You certainly couldn’t say that about Freyer’s Ring. Of course Freyer had a lot more money to play with than the Fringe – and a lot more money per opera than any L.A. theater company can muster per play. Tickets were priced accordingly. Maybe the word Fringe should simply connote “low-budget” instead of anything related to the aesthetics. The Ring and the Hollywood Fringe, when seen side by side, contradict the frequently heard notion that big budgets tend to buy conservative, conventional art and that shoestring budgets usually buy something wild and crazy. Here, it was the opposite.
I often hear that same notion when I point to the importance of supporting L.A.’s midsize theaters, as I did at the critics’ panel last Sunday. As I explored in greater detail here, midsize theaters (and those few smaller theaters that work on Equity contracts instead of the 99-Seat Plan) are essential. They commit to paying the actors more than gas money – yet they still maintain much of the intimacy of the under-100 seat arena. Supporting these fragile institutions – which are overshadowed both by bigger theaters and by the vast numbers of sub-100-seat theaters – is the most important ingredient in building a more mature, more professional theater scene here.

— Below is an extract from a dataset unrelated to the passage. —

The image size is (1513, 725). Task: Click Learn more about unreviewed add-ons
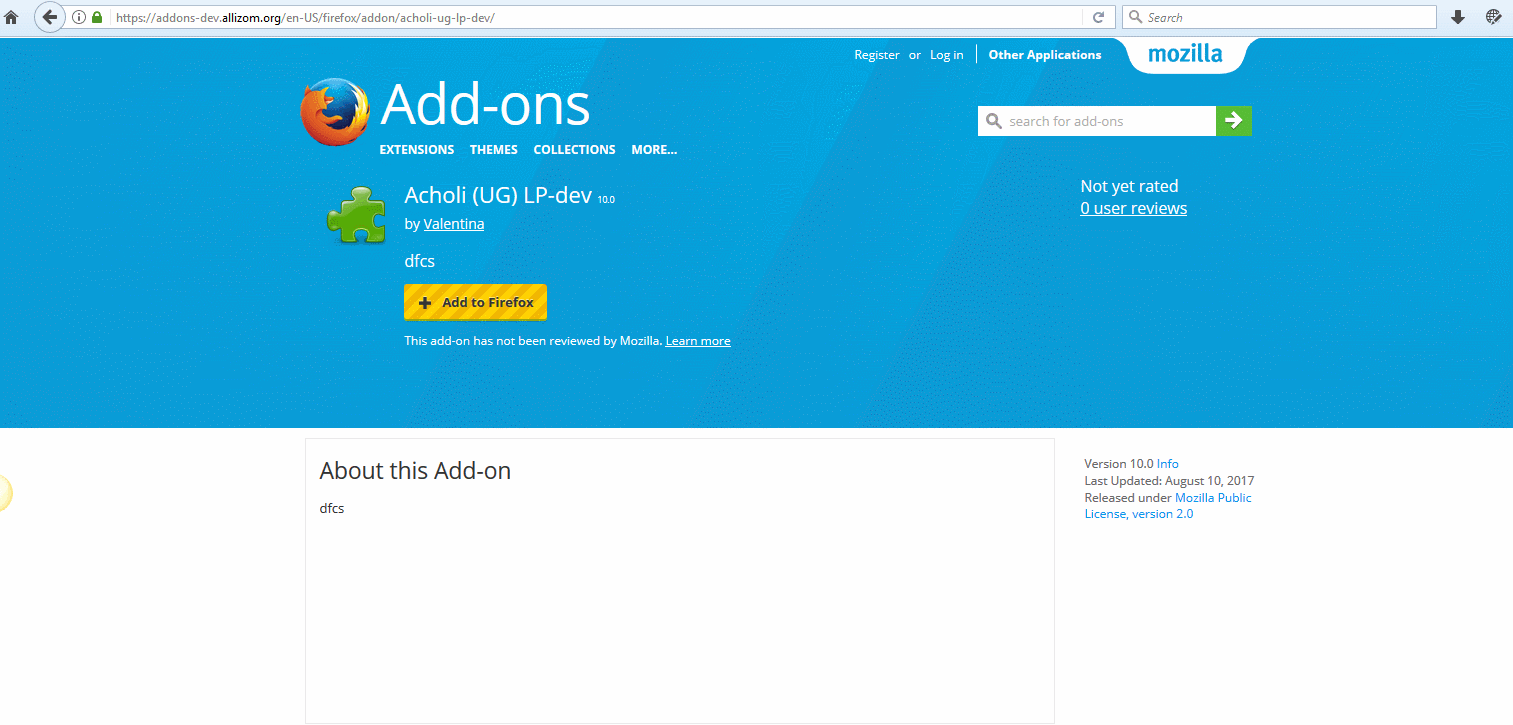point(697,340)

Yet too often we hear that if a company expands beyond the 99-seat world, its creativity, its risk-taking, and the scope of its productions must necessarily contract. This expectation is certainly understandable, especially during hard economic times, but it becomes inevitable only if these institutions don’t garner the necessary support that would allow them to pursue their less predictable programming.

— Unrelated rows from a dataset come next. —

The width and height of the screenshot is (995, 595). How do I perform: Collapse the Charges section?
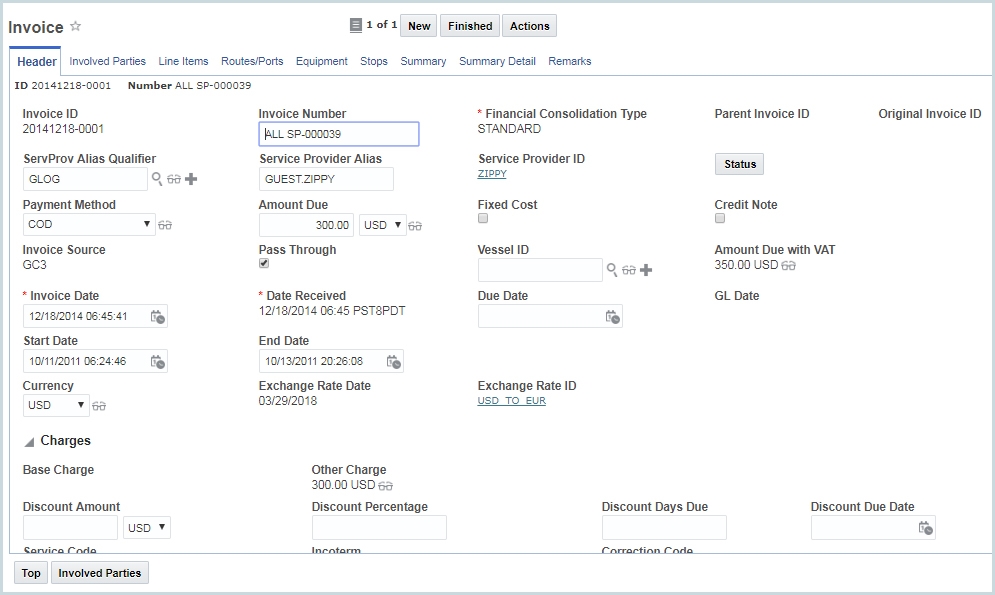[x=29, y=441]
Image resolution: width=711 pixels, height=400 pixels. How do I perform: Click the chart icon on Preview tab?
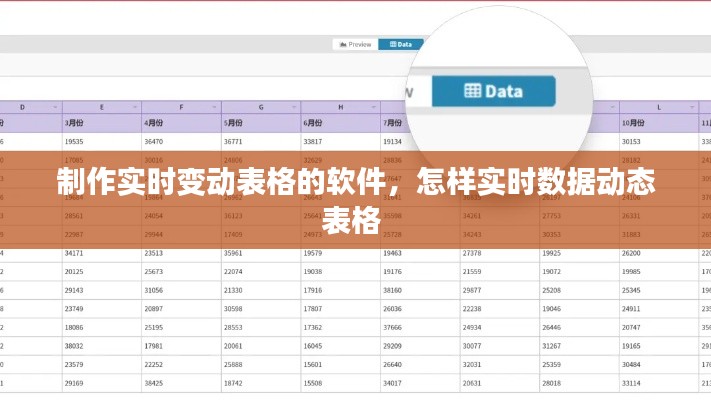342,44
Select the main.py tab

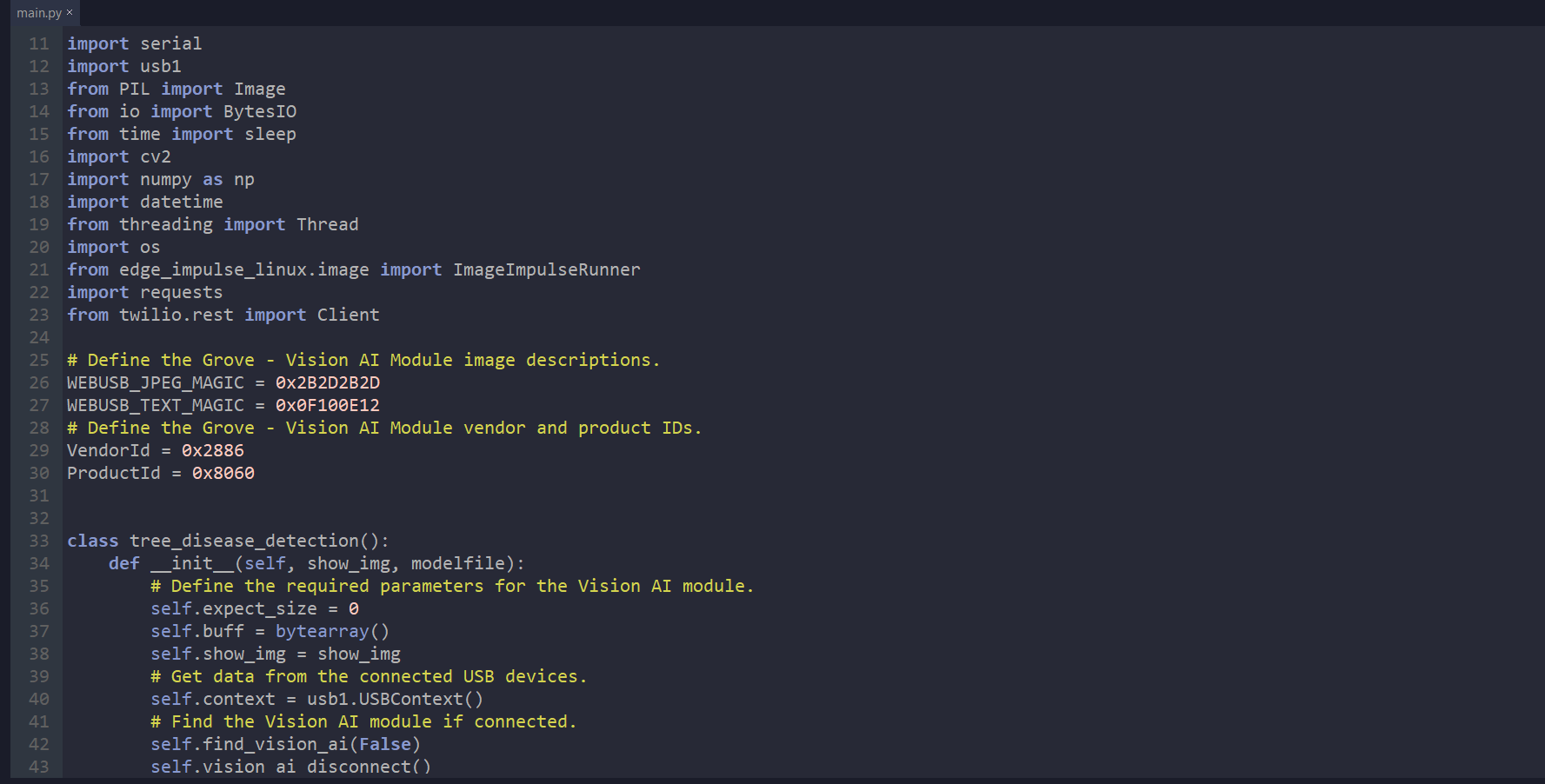38,13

I’d much rather see a festival that helps these companies and others pursue such programming on a better funded basis than one that simply invites more fresh young talent to join the hordes who are already flocking to Hollywood.
I’d like to see a Hollywood festival that supports the efforts of the tiny but enterprising Blank Theatre to grow into a larger space and to start paying its talent on a professional basis. Or one that would re-claim the Ricardo Montalban Theatre for theater, as opposed to its current use as a Nike store and as a center for big-screen World Cup broadcasts. And let’s not stop there – let’s also re-enlist the Henry Fonda and the Ivar for real theater, on a bigger-than-a-boutique level.
On the final day of the Fringe, after the panel discussion, I saw T-O-T-A-L-L-Y, a much-recommended Fringe show. In my last post, I wrote that the written description of this solo show in the Fringe program had alienated me, but that word of mouth was good, so I wanted to give it a shot. Sure enough, the performance of soloist Kimleigh Smith was as dynamic as others had claimed. But the writing, in retrospect, didn’t venture far beyond the usual self-affirming message that is found in a hundred other solo showcases.
Later that evening, I saw the final performance of a non-Fringe play, Elephant Theatre’s  Supernova, at the Elephant Space on Santa Monica Boulevard, smack dab in the middle of Fringe activity. Timothy McNeil’s moving depiction of an Iowa family on the ropes and the L.A. wage slave who was the last remaining hope of the family’s forlorn matriarch was easily the best show I had seen in Hollywood since the Fringe started.
If you’re going to mount a theater festival in Hollywood, shouldn’t you make sure to include the best theater that Hollywood has to offer?